Un nouveau souffle semble avoir été imprimé au marché des bijoux traditionnels à la faveur de leur coût devenu abordable avec l’introduction de nouveaux matériaux pour leur fabrication.
M’khabel, khayt errouh et al-d’jbine, bijoux phares indissociables des habits traditionnels et des tenues de fête à Constantine, à Alger ou à Tlemcen, toujours aussi prisés par la gent féminine, ne sont plus du tout inaccessibles grâce au laiton, un matériau malléable, pas trop difficile à laminer.
Hocine Habi, artisan bijoutier établi à Tlemcen, rencontré par l’APS au Salon de l’artisanat de Constantine où il expose, avoue que la ville des Ponts demeure un marché «des plus intéressants», les Constantinoises désireuses de se faire plus belles apprécient toujours les bijoux traditionnels, surtout lorsqu’ils sont finement travaillés.
Il explique que l’introduction du laiton, un alliage obtenu en mélangeant le zinc et le cuivre, a «vraiment boosté le marché des bijoux traditionnels».
Pour lui, «peu de gens peuvent aujourd’hui se permettre des bijoux traditionnels, c’est pourquoi les nouveaux matériaux ont permis aux femmes de se faire plaisir et de perpétuer une tradition sans se ruiner». Cet artisan bijoutier précise que dans son atelier les demandes de fabrication de bijoux traditionnels en or se comptent «sur les doigts de la main», tandis que ceux confectionnés au moyen du laiton s’écoulent «bien plus facilement». Khayt errouh, appelé zerrouf à Tlemcen, est cédé à partir de 4 500 DA, le prix du m’khabel, plus spécialement prisé à Constantine, oscille entre 5 000 et 12 000 DA, tandis qu’el-d’jbine (une sorte de diadème) est vendu à partir de 9 000 DA. Des prix que M. Habi juge «très compétitifs» comparés à celui de l’or dont le gramme atteint les 6 000 DA.
Il assure que le produit qui sort de son atelier est «aussi fin et aussi raffiné» que le bijou traditionnel en or. «Nous utilisons les mêmes moules et les mêmes procédés pour fabriquer les ornements», a-t-il expliqué.
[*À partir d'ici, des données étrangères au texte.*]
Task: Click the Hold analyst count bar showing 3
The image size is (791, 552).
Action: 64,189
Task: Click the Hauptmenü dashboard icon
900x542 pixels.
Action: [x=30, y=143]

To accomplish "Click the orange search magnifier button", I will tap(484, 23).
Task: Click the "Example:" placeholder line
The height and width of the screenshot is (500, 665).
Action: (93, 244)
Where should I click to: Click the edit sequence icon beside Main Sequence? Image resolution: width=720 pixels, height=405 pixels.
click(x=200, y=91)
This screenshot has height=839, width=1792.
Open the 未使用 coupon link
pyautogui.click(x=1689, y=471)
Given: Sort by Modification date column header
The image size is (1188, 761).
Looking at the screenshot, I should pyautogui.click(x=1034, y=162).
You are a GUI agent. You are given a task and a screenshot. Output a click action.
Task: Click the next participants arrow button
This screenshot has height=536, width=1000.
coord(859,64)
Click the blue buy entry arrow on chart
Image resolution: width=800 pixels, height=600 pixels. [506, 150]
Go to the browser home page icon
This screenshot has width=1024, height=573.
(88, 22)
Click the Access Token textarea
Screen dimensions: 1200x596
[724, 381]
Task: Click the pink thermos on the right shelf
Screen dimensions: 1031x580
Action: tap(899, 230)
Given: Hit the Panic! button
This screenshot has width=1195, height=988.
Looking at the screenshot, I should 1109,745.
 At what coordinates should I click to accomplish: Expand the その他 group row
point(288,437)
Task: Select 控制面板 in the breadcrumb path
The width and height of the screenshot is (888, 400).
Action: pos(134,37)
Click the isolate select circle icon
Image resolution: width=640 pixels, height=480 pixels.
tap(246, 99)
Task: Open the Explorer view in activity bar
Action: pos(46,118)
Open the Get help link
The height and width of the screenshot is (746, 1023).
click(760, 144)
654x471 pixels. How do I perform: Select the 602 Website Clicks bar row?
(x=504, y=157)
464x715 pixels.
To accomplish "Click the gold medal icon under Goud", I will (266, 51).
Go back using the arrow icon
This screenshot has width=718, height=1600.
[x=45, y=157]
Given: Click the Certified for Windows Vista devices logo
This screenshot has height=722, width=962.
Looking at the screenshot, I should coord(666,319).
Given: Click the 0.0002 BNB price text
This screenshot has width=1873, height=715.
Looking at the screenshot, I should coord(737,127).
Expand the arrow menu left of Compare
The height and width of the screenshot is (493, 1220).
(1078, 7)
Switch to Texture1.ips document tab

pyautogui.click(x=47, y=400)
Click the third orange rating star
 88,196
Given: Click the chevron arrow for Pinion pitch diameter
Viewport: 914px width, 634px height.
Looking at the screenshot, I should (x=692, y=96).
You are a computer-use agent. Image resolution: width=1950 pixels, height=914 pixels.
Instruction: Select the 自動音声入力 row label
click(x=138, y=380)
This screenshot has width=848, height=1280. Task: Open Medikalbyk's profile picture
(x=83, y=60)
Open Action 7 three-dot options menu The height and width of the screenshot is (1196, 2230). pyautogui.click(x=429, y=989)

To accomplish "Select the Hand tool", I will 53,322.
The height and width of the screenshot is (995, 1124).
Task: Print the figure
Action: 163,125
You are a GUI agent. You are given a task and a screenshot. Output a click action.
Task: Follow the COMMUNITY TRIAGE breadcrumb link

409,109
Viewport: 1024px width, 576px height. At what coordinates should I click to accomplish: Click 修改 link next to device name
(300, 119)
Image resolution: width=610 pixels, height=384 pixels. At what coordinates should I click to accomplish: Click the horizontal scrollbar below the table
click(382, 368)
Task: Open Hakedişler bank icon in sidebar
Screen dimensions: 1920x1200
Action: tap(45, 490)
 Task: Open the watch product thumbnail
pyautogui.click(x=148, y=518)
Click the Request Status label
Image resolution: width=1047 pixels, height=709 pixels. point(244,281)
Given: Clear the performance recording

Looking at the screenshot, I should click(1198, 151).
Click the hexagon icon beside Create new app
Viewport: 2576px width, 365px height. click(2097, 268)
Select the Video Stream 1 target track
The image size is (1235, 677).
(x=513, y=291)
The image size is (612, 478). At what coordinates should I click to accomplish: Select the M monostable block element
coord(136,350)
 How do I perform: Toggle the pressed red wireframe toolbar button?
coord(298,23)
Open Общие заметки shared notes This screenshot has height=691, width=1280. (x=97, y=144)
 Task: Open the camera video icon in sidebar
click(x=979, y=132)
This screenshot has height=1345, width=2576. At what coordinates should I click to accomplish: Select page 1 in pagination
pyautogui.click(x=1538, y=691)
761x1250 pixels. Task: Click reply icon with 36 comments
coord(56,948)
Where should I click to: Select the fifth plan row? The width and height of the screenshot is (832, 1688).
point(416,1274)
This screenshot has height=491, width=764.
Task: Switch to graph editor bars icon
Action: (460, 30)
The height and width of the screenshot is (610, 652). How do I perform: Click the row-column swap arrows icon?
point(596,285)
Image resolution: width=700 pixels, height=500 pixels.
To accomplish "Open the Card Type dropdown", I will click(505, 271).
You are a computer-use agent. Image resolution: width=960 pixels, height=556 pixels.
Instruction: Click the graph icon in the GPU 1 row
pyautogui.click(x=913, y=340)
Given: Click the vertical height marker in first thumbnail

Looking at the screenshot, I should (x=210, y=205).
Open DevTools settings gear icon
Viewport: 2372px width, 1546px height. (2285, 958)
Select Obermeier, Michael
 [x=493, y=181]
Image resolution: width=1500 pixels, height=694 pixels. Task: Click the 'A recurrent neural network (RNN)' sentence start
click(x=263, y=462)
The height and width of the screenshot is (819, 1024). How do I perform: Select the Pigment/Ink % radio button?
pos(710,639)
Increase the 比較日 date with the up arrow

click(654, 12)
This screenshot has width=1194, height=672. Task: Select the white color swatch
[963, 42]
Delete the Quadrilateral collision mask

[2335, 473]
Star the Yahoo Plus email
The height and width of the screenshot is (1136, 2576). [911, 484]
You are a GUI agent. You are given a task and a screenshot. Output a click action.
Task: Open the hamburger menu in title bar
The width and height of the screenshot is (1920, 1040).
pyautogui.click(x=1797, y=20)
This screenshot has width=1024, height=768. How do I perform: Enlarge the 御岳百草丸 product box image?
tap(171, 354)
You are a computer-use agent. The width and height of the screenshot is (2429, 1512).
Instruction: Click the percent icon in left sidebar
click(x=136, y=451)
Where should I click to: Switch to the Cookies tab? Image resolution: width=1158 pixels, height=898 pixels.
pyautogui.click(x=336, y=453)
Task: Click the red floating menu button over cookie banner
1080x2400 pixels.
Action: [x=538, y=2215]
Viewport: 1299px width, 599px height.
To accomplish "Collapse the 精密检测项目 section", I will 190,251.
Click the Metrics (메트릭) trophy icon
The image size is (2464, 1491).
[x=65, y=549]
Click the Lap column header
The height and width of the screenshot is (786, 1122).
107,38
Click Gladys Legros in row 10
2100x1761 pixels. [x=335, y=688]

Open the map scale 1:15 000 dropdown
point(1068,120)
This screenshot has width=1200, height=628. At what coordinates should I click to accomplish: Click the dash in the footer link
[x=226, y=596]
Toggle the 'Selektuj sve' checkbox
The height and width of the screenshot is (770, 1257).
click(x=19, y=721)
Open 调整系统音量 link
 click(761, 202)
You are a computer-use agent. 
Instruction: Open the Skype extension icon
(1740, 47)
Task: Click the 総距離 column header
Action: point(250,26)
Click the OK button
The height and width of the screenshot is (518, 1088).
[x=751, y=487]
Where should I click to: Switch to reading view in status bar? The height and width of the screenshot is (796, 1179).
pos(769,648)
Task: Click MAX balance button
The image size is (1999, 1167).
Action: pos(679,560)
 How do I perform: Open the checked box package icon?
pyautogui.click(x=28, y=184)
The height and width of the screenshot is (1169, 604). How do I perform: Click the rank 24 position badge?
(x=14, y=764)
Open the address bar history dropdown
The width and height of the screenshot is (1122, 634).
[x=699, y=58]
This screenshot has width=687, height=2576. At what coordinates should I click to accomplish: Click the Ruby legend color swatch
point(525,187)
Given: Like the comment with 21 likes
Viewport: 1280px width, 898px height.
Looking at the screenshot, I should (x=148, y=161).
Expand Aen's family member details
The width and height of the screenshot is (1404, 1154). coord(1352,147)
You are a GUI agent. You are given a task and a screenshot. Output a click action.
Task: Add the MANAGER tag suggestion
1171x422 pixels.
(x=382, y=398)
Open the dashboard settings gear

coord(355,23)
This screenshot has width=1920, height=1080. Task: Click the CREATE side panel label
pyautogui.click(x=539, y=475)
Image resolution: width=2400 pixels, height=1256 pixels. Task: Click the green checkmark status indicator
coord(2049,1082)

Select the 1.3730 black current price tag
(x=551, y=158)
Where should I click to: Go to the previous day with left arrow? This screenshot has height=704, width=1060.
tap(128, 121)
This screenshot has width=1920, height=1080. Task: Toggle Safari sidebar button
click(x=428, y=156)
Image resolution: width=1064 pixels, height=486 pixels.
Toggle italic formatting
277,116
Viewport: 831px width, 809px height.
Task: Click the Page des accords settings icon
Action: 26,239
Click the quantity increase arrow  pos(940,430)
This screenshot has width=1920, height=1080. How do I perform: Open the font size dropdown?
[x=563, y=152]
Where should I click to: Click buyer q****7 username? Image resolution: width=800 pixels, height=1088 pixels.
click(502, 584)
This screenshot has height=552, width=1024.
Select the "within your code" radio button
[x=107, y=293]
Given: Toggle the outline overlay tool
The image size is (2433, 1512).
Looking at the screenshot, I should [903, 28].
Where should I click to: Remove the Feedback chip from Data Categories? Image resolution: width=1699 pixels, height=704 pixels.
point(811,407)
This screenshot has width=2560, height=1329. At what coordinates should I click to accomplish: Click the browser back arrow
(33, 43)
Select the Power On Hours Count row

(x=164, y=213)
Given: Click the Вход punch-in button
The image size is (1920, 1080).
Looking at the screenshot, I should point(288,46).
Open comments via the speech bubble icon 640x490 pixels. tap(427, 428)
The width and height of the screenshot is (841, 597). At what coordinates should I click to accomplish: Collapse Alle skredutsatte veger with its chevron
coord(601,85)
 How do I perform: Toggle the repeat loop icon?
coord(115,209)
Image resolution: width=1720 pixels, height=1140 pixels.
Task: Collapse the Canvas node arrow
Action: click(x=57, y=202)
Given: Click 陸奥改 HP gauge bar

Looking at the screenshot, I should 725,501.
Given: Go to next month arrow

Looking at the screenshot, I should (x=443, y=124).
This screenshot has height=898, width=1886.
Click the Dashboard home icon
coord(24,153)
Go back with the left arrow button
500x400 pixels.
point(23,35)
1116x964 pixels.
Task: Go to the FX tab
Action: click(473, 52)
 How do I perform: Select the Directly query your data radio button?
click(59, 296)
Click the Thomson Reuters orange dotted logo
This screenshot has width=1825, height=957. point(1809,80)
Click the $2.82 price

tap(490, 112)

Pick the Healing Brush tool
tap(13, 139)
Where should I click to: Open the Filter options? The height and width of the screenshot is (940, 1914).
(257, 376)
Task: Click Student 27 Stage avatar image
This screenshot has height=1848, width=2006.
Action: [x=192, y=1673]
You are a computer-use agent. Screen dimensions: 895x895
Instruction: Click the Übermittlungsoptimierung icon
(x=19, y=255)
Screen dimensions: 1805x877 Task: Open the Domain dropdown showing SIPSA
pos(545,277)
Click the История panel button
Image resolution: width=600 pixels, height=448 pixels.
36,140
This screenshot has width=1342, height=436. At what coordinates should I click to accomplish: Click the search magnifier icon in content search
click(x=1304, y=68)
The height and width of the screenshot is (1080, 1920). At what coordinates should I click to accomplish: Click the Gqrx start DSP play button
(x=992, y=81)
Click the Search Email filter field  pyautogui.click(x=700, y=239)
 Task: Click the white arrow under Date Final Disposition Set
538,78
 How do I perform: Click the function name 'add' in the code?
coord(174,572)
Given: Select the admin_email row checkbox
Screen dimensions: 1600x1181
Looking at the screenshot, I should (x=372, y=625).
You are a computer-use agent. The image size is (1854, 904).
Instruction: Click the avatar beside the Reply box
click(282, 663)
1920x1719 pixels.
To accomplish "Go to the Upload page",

Les pierres sont incrustées à la main car, ajoute-t-il, «le souci du détail dans ce genre de fabrication est primordial». L’artisan bijoutier affirme aussi que dans l’atelier où il fabrique ses petites merveilles, la main-d’œuvre est plutôt féminine. «J’ai reçu dans mon atelier une dizaine d’apprentis dans le cadre d’une convention avec un centre de formation, mais les garçons manifestent peu d’intérêt pour le métier, contrairement aux filles qui s’appliquent mieux et font preuve de passion et de patience dans la fabrication des bijoux», note M. Habi.
L’orfèvre venu de la cité des Zianides, concède volontiers qu’entre les joyaux réalisés à base de laiton et les bijoux en or «il n’y a pas photo».
Mais les temps, aujourd’hui, sont durs et tout le monde ne peut pas se permettre de dépenser 100 000, 200 000, 500 000 DA ou même davantage pour une breloque en métal précieux. Et puis, ajoute Hocine Habi, en saisissant d’un air malicieux un m’khabel de sa fabrication, «imaginez ce bel objet ornant le cou d’une charmante Constantinoise vêtue d’une robe Fergani, ce n’est pas beau ?».